**ABOUT THIS EXERCISE**
Could you repeat all of the entries below, character for character?

(Collected data)
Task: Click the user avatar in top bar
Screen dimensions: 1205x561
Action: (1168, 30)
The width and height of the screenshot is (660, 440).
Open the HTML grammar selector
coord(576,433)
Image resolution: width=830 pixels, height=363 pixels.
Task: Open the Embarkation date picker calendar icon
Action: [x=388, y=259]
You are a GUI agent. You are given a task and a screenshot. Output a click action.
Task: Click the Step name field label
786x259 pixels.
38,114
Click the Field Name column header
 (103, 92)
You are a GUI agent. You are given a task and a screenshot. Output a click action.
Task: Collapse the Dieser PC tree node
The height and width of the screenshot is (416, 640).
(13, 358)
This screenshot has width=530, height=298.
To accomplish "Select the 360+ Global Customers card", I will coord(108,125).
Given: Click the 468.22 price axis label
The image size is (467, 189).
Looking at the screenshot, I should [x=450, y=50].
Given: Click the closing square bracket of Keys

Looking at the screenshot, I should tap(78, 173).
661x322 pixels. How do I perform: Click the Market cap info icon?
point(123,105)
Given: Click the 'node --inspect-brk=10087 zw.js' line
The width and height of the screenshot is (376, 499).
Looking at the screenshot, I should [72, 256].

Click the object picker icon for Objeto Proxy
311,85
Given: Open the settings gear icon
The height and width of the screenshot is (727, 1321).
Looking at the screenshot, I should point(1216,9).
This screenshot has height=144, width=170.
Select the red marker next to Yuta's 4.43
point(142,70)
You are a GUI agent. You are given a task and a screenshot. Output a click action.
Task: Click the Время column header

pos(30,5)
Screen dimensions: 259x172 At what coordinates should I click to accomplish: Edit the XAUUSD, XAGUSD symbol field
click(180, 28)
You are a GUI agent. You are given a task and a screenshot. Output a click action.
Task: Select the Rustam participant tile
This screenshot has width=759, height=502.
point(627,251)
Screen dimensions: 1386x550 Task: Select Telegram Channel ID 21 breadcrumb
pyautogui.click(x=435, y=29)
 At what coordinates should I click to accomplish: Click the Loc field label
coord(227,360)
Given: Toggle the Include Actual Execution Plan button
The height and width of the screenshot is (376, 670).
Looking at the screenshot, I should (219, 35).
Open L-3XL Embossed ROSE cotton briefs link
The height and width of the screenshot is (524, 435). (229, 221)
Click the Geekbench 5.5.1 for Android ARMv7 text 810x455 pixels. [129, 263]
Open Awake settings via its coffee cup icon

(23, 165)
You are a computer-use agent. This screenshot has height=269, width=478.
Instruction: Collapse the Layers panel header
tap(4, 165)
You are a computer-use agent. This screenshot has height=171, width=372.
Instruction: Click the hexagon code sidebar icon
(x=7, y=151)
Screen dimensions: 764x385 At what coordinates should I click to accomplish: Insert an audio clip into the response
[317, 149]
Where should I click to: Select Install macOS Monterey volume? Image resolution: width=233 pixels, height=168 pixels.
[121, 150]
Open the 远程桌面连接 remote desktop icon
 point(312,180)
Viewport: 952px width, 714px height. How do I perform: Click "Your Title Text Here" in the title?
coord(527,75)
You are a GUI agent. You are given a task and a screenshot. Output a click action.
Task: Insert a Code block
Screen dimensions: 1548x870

**THE ANSWER**
Task: Click the user avatar in top bar
Screen dimensions: 1205x561
Action: (1168, 30)
The width and height of the screenshot is (660, 440).
Open the HTML grammar selector
coord(576,433)
Image resolution: width=830 pixels, height=363 pixels.
Task: Open the Embarkation date picker calendar icon
Action: [x=388, y=259]
You are a GUI agent. You are given a task and a screenshot. Output a click action.
Task: Click the Step name field label
786x259 pixels.
38,114
Click the Field Name column header
 (103, 92)
You are a GUI agent. You are given a task and a screenshot. Output a click action.
Task: Collapse the Dieser PC tree node
The height and width of the screenshot is (416, 640).
(13, 358)
This screenshot has width=530, height=298.
To accomplish "Select the 360+ Global Customers card", I will coord(108,125).
Given: Click the 468.22 price axis label
The image size is (467, 189).
Looking at the screenshot, I should [x=450, y=50].
Given: Click the closing square bracket of Keys

Looking at the screenshot, I should tap(78, 173).
661x322 pixels. How do I perform: Click the Market cap info icon?
point(123,105)
Given: Click the 'node --inspect-brk=10087 zw.js' line
The width and height of the screenshot is (376, 499).
Looking at the screenshot, I should [72, 256].

Click the object picker icon for Objeto Proxy
311,85
Given: Open the settings gear icon
The height and width of the screenshot is (727, 1321).
Looking at the screenshot, I should point(1216,9).
This screenshot has height=144, width=170.
Select the red marker next to Yuta's 4.43
point(142,70)
You are a GUI agent. You are given a task and a screenshot. Output a click action.
Task: Click the Время column header

pos(30,5)
Screen dimensions: 259x172 At what coordinates should I click to accomplish: Edit the XAUUSD, XAGUSD symbol field
click(180, 28)
You are a GUI agent. You are given a task and a screenshot. Output a click action.
Task: Select the Rustam participant tile
This screenshot has width=759, height=502.
point(627,251)
Screen dimensions: 1386x550 Task: Select Telegram Channel ID 21 breadcrumb
pyautogui.click(x=435, y=29)
 At what coordinates should I click to accomplish: Click the Loc field label
coord(227,360)
Given: Toggle the Include Actual Execution Plan button
The height and width of the screenshot is (376, 670).
Looking at the screenshot, I should (219, 35).
Open L-3XL Embossed ROSE cotton briefs link
The height and width of the screenshot is (524, 435). (229, 221)
Click the Geekbench 5.5.1 for Android ARMv7 text 810x455 pixels. [129, 263]
Open Awake settings via its coffee cup icon

(23, 165)
You are a computer-use agent. This screenshot has height=269, width=478.
Instruction: Collapse the Layers panel header
tap(4, 165)
You are a computer-use agent. This screenshot has height=171, width=372.
Instruction: Click the hexagon code sidebar icon
(x=7, y=151)
Screen dimensions: 764x385 At what coordinates should I click to accomplish: Insert an audio clip into the response
[317, 149]
Where should I click to: Select Install macOS Monterey volume? Image resolution: width=233 pixels, height=168 pixels.
[121, 150]
Open the 远程桌面连接 remote desktop icon
 point(312,180)
Viewport: 952px width, 714px height. How do I perform: Click "Your Title Text Here" in the title?
coord(527,75)
You are a GUI agent. You are given a task and a screenshot. Output a click action.
Task: Insert a Code block
Screen dimensions: 1548x870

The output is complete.